1. In the outset of Major Pettigrew’s Last Stand, the Major is described as feeling the weight of his age, but the morning after his romantic evening with Mrs. Ali at Colonel Preston’s Lodge, Simonson writes that “a pleasant glow, deep in his gut, was all that remained of a night that seemed to have burned away the years from his back.” Love is not only for the young and, as it did the Major, it has the capacity to revitalize. Discuss the agelessness of love, and how it can transform us at any point in our lives.

2. A crucial theme of Major Pettigrew’s Last Stand is that of obligation. What are the differences between the Pettigrews’ familial expectations and those of the Alis’? What do different characters in the novel have to sacrifice in order to stay true to these obligations? What do they give up in diverging from them?

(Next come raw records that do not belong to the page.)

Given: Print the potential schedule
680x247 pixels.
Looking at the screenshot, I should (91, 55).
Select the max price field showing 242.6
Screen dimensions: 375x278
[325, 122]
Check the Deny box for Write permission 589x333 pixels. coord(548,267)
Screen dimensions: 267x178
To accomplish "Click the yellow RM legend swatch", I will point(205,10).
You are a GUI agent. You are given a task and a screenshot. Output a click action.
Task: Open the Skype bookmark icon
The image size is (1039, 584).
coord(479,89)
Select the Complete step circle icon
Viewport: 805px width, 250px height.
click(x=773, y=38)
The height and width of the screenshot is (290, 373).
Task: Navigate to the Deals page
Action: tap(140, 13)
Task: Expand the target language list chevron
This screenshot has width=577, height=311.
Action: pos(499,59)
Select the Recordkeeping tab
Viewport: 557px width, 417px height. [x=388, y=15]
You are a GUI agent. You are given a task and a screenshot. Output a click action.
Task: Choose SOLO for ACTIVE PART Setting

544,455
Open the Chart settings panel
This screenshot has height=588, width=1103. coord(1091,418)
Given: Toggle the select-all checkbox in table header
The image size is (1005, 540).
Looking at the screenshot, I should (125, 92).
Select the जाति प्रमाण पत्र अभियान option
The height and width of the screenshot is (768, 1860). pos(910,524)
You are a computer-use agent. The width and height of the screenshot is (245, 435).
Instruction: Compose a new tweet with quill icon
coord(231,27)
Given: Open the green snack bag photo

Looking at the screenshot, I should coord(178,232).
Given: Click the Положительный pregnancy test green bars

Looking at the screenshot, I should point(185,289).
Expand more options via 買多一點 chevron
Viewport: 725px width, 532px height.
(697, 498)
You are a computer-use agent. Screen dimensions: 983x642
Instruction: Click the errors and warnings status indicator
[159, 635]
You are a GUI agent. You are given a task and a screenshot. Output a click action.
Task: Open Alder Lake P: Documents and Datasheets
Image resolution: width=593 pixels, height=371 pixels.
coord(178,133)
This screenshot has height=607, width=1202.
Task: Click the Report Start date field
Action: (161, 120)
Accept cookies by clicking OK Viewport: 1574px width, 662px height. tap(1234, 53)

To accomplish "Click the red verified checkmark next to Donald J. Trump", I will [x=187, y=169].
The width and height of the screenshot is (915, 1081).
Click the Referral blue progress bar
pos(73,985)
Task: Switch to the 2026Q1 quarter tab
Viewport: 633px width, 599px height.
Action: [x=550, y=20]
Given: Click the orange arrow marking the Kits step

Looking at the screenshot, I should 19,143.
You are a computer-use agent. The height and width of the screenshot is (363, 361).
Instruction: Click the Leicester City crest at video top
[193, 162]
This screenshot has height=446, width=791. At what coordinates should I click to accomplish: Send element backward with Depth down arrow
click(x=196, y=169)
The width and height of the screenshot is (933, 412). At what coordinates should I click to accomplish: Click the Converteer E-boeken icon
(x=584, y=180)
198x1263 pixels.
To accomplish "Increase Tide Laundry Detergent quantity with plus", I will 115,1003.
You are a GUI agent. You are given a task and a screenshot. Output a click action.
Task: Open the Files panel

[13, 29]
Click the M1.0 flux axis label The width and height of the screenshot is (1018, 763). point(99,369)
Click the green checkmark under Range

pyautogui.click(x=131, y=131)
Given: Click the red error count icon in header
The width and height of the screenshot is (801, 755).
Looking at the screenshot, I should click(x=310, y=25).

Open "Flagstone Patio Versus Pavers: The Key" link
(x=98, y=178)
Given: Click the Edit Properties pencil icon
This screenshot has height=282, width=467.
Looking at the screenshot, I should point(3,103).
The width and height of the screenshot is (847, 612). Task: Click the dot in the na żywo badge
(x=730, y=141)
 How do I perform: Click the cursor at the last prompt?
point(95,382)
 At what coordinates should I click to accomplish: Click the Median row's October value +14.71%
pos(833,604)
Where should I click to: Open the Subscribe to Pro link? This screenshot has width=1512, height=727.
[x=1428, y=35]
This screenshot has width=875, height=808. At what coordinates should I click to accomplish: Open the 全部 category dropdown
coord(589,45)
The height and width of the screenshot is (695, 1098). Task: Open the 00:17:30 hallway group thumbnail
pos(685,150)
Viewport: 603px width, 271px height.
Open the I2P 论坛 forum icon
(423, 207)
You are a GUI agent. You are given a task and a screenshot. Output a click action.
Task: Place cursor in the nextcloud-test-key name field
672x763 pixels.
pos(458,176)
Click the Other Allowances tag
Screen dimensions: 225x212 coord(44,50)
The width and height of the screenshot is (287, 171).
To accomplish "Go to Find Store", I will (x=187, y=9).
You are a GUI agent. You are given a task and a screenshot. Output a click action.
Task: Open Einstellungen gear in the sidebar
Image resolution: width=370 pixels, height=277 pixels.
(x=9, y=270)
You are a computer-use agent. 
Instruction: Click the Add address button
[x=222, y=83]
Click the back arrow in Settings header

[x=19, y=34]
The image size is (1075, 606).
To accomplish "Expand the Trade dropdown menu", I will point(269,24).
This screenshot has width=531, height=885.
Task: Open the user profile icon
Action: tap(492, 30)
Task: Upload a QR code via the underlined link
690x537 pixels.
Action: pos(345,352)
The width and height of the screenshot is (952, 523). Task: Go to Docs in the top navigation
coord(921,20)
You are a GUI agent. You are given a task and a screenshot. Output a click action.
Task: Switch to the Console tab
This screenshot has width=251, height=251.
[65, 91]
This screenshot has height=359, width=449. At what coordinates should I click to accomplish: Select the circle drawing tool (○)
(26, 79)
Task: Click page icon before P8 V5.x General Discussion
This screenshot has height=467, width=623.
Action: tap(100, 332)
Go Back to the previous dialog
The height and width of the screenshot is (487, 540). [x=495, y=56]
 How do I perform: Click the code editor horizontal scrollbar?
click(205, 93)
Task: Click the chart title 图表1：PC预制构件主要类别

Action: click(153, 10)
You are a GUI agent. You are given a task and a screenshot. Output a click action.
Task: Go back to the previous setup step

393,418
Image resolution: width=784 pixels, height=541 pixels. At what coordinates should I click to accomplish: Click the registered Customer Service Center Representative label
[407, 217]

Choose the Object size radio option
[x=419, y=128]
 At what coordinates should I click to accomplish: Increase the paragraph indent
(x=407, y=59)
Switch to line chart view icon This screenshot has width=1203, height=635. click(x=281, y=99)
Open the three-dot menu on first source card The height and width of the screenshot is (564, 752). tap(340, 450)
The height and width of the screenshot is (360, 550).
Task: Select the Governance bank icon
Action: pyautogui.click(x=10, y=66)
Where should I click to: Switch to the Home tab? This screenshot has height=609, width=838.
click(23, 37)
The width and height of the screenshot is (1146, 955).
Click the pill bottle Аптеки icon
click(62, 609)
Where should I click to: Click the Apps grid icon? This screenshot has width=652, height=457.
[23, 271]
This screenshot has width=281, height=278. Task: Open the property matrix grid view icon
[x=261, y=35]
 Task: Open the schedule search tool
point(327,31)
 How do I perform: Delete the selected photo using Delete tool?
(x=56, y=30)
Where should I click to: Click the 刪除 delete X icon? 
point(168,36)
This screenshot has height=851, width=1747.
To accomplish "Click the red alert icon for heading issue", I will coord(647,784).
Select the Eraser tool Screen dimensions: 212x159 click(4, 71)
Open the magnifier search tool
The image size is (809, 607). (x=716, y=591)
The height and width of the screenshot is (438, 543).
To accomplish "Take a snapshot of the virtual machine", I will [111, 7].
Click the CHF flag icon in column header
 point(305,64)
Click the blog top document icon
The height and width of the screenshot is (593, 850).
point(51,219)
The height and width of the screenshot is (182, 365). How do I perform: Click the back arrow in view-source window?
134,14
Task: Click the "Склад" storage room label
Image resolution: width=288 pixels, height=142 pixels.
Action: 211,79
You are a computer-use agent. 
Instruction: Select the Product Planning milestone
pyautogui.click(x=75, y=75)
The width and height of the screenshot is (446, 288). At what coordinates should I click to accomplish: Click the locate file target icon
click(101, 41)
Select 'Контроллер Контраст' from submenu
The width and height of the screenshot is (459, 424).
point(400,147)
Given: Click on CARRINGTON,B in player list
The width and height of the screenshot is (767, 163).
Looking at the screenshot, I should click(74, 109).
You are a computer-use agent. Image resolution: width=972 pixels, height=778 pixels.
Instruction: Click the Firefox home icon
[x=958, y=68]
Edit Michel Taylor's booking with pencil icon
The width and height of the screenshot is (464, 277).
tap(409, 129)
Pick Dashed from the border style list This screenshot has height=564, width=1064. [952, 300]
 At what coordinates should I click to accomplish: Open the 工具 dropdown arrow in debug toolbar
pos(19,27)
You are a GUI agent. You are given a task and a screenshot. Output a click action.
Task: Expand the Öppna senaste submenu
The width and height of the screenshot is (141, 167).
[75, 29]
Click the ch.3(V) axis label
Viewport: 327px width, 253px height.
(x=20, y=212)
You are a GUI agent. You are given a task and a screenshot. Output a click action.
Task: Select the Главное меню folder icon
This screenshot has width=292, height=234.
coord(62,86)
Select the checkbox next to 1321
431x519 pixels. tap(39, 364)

3. Major Pettigrew clings to the civility of a bygone era, and his discussions with Mrs. Ali over tea are a narrative engine of the book and play a central role in their burgeoning romance. In our digital world, how have interpersonal relationships changed? Do you think instant communication makes us more or less in touch with the people around us?

4. Much of the novel focuses on the notion of “otherness.” Who is considered an outsider in Edgecombe St. Mary? How are the various village outsiders treated differently?

5. First impressions in Major Pettigrew’s Last Stand can be deceiving. Discuss the progressions of the characters you feel changed the most from the beginning of the book to the end.

6. The Major struggles to find footing in his relationship with his adult son, Roger. Discuss the trickiness of being a parent to an adult child, and alternatively, an adult child to an aging parent. How does the generation gap come to impact the relationship?

7. Major Pettigrew and Mrs. Ali connect emotionally in part because they share the experience of having lost a spouse, and in part because they delight in love having come around a second time. How do you think relationships formed in grief are different from those that are not?

8. For Major Pettigrew, the Churchills represent societal standing and achievement, as well as an important part of his family’s history. However, as events unfold, the Major begins to question whether loyalty and honor are more important than material objects and social status. Discuss the evolving importance of the guns to the Major, as well as the challenge of passing down important objects, and values, to younger generations.